Gli organizzatori di una cena a favore delle popolazioni terremotate si sono visti recapitare una multa di 6900 euro: mancavano i permessi

Nella notte tra il 23 e il 24 Agosto 2016, una forte scossa di terremoto ha scosso un’ampia zona del centro Italia, causando un totale di 296 vittime e 388 feriti, più centinaia di milioni di euro di danni.

Ciò nonostante, come spesso accade in queste situazioni, la macchina della solidarietà si è messa subito in moto e gli aiuti non hanno tardato ad arrivare.

Non solo le donazioni sono arrivate da associazioni varie, ma anche molti privati si sono rimboccati le maniche per dare vita a svariate iniziative a favore della ricostruzione dei territori colpiti dal sisma.

Tra questi cittadini, figura anche un gruppo di romani che, a seguito di una cena di beneficenza, si sono visti consegnare una multa di 6300 € da parte dei vigili urbani. A raccontare la storia è stato il TG di TV2000, rete televisiva controllata dalla Conferenza Episcopale Italiana.

Ai microfoni del telegiornale Maurizio, uno degli organizzatori dell’evento, ha dichiarato “Venerdì 9 settembre abbiamo organizzato una cena a sottoscrizione libera con l’intento di raccogliere dei fondi da inviare subito al Comune di Arquata del Tronto. Durante questa iniziativa però si sono presentati i vigili urbani che ci hanno contestato diverse cose tra queste i permessi che effettivamente non avevamo. Sinceramente pensavamo che per un’iniziativa benefica non fossero necessari e l’intento era solo di inviare più soldi possibile ad Arquata. Alla fine abbiamo raccolto 1290 euro che sono stati inviati tramite un bonifico al Comune di Arquata del Tronto”.

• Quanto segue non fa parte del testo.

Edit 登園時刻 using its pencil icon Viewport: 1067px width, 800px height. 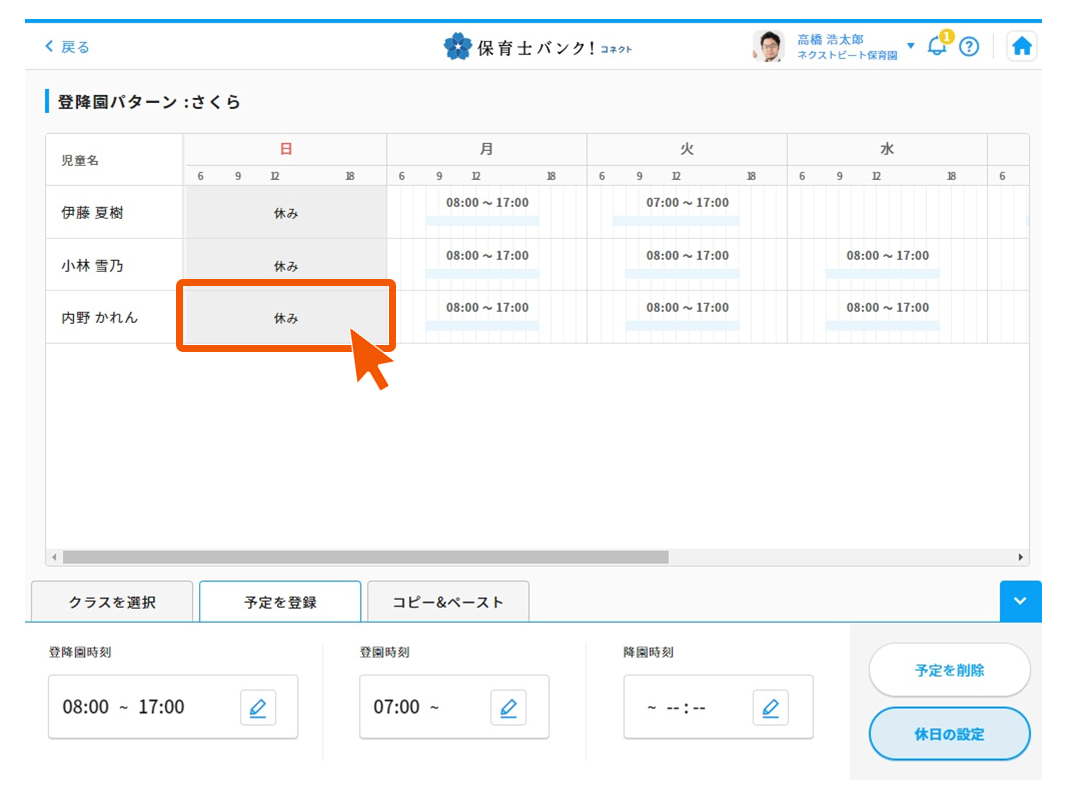pyautogui.click(x=509, y=707)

Venuta a conoscenza della paradossale storia, la redazione stessa del TG di TV2000 ha chiesto ad autorità e forze dell’ordine di giungere a un compromesso con gli organizzatori della cena, poiché se è vero che gli uomini non avevano i permessi, d’altra parte l’iniziativa era nata con il solo scopo di raccogliere soldi da inviare in beneficenza.

Ora bisognerà vedere come tutta questa storia si risolverà: i vigili decideranno di chiudere, per una volta, un occhio o questi cittadini dovranno pagare la salatissima multa da 6300 euro?